━━━━━ PROVIDED ENTRIES ━━━━━

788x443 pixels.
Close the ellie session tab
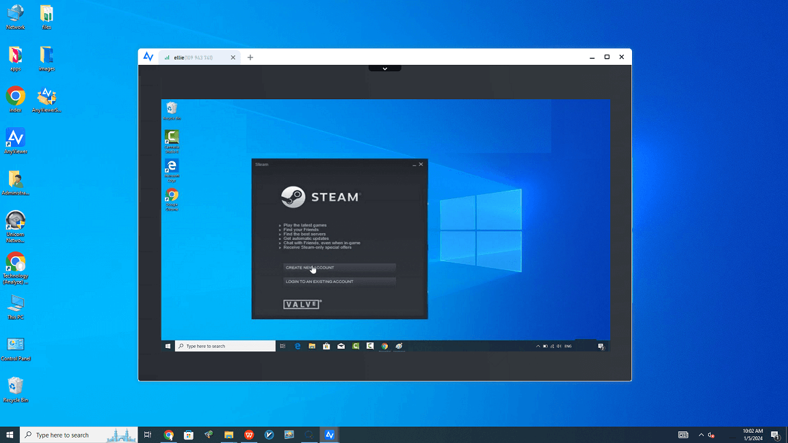point(233,57)

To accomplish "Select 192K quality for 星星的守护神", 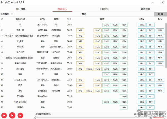I will (x=115, y=63).
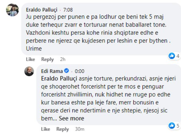
Task: Like Edi Rama's reply
Action: [x=45, y=129]
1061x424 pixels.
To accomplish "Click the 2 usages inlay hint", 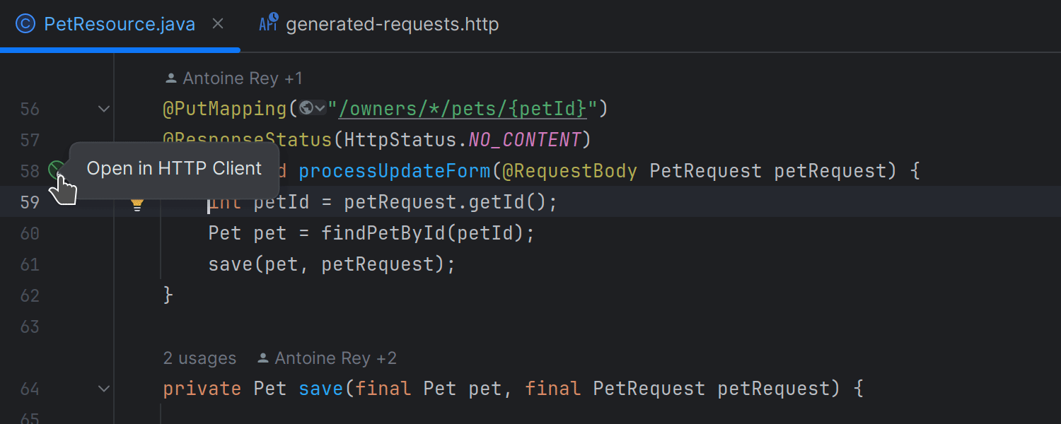I will point(199,358).
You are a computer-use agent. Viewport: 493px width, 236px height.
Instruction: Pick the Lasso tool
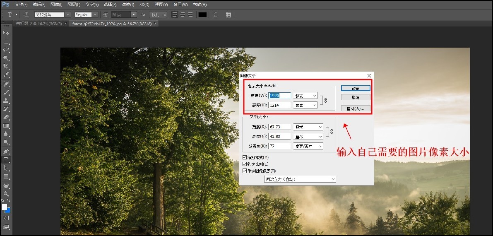click(6, 50)
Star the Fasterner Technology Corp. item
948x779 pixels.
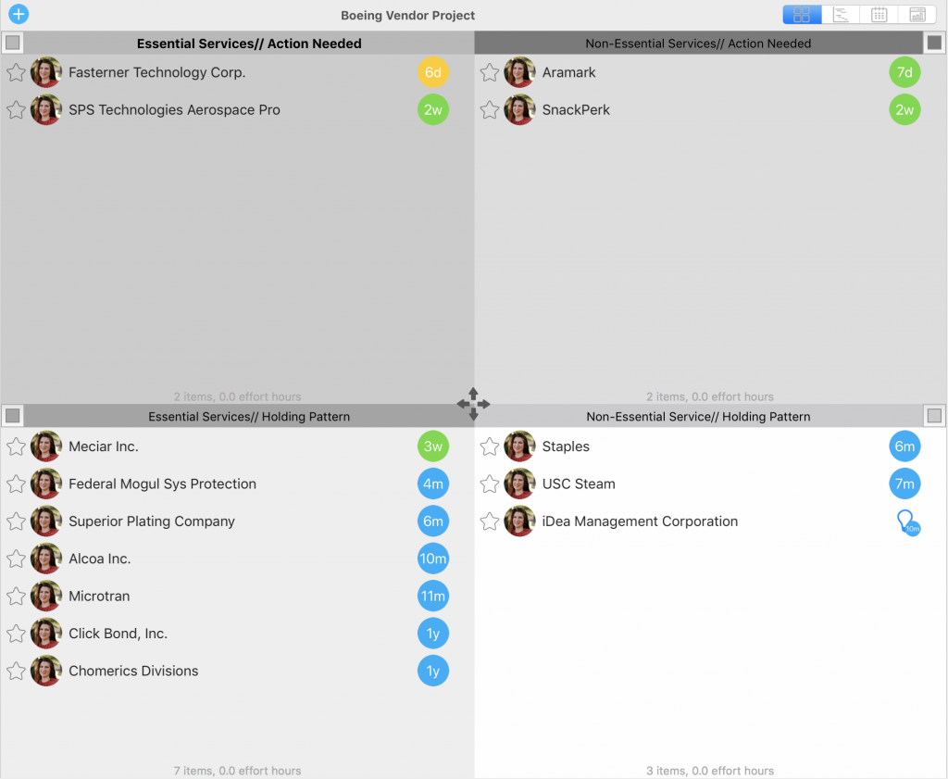[x=17, y=72]
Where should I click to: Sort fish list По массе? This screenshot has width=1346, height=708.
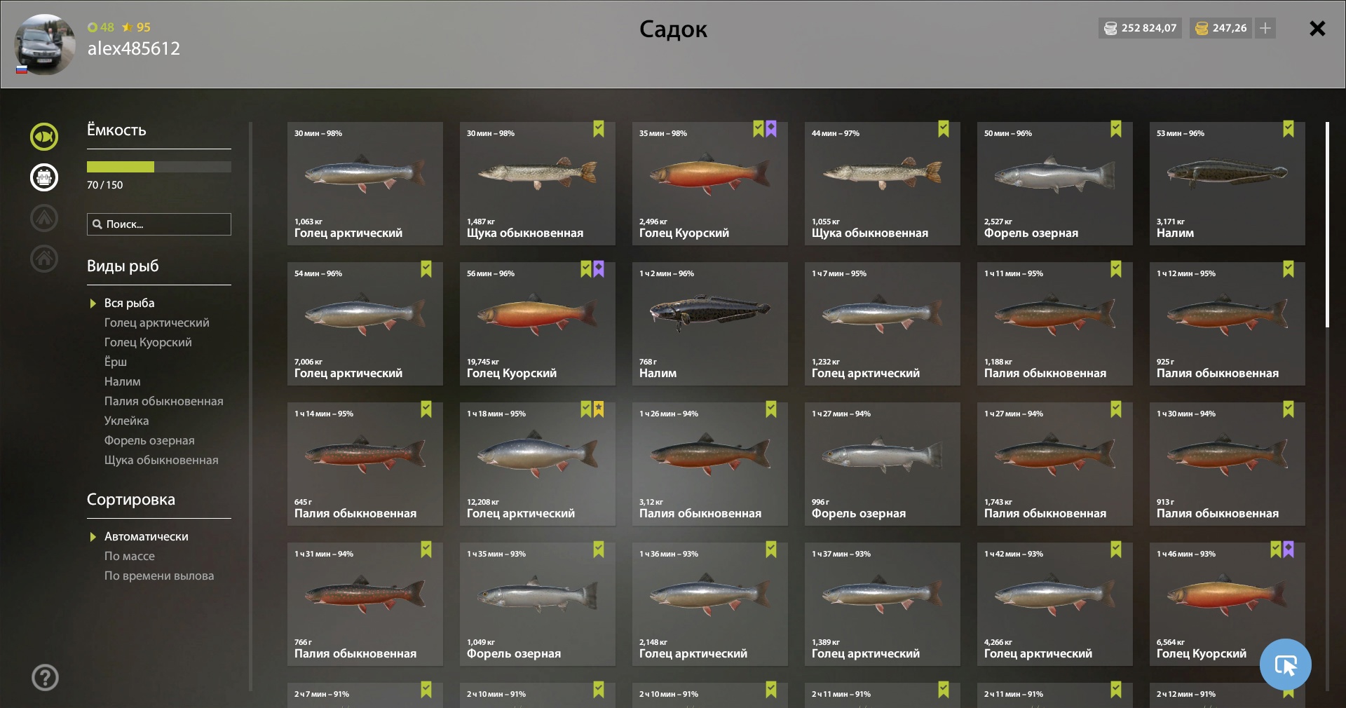[x=130, y=556]
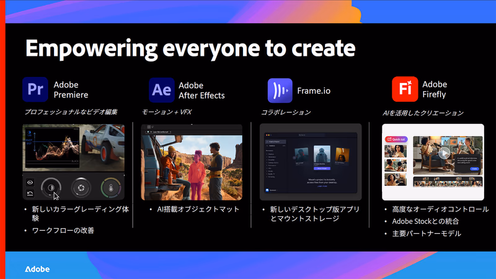Image resolution: width=496 pixels, height=279 pixels.
Task: Click the pink Quick cut tag
Action: (396, 139)
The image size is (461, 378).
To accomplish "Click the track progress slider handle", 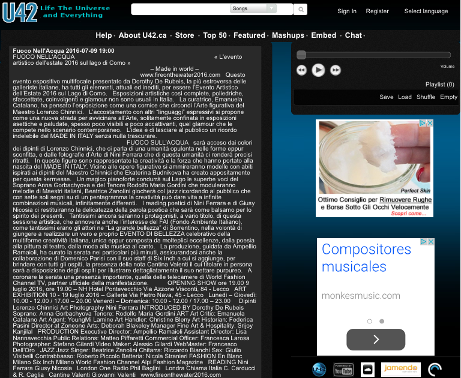I will (301, 55).
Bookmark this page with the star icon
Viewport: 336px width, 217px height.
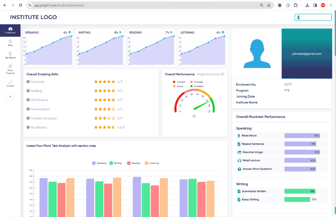pos(269,5)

━━━━━

Above are some records. Reproduce the lines from the one with "Where should I" down to the one with "The image size is (461, 378).", keeping both, and leave every picture out.

EXERCISE SOLUTION:
Where should I click to: Sort fish list По массе? This screenshot has width=1346, height=708.
[x=130, y=556]
Image resolution: width=496 pixels, height=279 pixels.
Task: Click the pink Quick cut tag
Action: (396, 139)
The image size is (461, 378).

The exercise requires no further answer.